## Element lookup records

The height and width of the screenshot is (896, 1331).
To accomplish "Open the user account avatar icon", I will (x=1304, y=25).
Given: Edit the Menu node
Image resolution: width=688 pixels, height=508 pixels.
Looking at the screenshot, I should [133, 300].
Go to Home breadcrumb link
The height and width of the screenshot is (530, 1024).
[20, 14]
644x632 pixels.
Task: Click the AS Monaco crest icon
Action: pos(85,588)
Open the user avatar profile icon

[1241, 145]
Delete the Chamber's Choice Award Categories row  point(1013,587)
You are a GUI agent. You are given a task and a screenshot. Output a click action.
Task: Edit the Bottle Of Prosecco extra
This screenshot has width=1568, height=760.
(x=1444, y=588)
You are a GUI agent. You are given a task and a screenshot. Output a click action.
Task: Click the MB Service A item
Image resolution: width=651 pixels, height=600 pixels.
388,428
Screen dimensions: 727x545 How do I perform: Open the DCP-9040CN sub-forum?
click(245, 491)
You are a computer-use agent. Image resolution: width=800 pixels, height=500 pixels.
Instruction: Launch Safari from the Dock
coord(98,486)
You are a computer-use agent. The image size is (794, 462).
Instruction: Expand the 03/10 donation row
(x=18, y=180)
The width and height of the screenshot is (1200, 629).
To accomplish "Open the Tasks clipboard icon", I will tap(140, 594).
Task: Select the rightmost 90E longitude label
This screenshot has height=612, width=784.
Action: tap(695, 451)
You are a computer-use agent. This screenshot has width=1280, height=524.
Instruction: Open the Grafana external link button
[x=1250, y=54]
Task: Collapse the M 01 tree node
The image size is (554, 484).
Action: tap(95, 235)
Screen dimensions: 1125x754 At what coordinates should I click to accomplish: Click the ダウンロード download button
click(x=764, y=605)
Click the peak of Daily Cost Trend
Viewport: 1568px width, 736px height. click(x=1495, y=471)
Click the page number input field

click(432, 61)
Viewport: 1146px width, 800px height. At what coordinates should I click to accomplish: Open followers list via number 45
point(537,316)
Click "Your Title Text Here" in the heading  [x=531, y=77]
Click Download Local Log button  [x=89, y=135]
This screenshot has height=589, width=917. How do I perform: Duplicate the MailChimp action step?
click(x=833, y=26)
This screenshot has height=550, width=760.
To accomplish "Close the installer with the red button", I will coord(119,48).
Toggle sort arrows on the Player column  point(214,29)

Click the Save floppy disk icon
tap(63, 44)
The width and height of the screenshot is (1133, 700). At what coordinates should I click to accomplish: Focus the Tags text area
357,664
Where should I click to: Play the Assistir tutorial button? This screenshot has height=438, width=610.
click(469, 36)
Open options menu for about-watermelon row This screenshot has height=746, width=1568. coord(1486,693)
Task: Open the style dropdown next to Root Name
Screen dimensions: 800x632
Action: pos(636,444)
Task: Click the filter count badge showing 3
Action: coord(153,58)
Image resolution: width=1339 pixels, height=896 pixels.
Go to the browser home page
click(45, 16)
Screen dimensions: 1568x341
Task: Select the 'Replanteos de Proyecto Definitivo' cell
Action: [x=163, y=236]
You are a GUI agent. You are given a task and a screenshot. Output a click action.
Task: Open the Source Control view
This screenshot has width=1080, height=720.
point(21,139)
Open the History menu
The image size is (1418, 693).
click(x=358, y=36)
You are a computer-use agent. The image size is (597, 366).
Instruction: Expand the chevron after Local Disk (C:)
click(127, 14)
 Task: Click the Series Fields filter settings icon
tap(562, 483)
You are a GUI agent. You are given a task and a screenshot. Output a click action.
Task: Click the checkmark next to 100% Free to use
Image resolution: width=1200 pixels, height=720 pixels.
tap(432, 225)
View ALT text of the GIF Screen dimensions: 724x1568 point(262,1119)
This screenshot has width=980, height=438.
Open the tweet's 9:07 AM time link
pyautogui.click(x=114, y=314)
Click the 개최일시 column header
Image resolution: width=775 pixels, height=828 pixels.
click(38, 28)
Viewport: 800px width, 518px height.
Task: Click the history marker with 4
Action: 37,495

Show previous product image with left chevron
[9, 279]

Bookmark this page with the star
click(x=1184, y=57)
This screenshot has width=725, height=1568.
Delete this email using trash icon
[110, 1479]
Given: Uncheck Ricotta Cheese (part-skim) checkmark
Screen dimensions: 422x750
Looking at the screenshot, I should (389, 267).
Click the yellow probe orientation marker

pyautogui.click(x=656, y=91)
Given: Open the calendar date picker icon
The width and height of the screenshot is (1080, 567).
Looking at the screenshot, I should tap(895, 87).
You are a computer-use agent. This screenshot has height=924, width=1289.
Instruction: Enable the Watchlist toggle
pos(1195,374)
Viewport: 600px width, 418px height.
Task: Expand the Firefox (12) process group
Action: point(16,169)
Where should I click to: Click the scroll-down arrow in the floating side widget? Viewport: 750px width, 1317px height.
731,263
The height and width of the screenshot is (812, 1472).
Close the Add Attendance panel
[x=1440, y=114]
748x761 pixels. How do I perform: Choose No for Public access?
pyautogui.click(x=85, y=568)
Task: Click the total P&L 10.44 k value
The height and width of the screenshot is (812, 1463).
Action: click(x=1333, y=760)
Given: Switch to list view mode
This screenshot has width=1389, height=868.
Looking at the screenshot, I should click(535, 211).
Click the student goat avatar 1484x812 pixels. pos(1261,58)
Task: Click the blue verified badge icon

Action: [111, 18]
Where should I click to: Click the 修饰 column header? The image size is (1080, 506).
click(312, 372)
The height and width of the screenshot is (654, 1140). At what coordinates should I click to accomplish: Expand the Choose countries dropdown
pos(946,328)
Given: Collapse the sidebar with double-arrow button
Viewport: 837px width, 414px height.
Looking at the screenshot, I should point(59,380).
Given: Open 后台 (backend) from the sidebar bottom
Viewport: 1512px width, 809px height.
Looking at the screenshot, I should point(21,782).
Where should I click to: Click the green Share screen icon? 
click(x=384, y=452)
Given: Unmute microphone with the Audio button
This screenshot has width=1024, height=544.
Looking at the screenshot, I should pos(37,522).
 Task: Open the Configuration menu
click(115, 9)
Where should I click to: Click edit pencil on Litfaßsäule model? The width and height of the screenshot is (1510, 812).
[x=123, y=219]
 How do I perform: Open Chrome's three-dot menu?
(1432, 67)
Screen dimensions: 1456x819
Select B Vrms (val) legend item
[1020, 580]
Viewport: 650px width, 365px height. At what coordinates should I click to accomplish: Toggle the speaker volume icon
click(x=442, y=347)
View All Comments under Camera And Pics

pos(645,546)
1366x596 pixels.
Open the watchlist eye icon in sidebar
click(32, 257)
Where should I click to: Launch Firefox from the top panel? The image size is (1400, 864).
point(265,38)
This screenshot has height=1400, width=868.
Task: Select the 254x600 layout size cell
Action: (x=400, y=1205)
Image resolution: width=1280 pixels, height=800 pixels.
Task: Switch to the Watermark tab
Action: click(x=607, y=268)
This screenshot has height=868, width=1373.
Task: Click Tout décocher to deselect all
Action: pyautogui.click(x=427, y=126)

## Written problem
Please print the lines from the one containing "How do I perform: Open Chrome's" through the one containing "click(x=442, y=347)", both included, reproducing each line without any change.

## Response
 How do I perform: Open Chrome's three-dot menu?
(1432, 67)
Screen dimensions: 1456x819
Select B Vrms (val) legend item
[1020, 580]
Viewport: 650px width, 365px height. At what coordinates should I click to accomplish: Toggle the speaker volume icon
click(x=442, y=347)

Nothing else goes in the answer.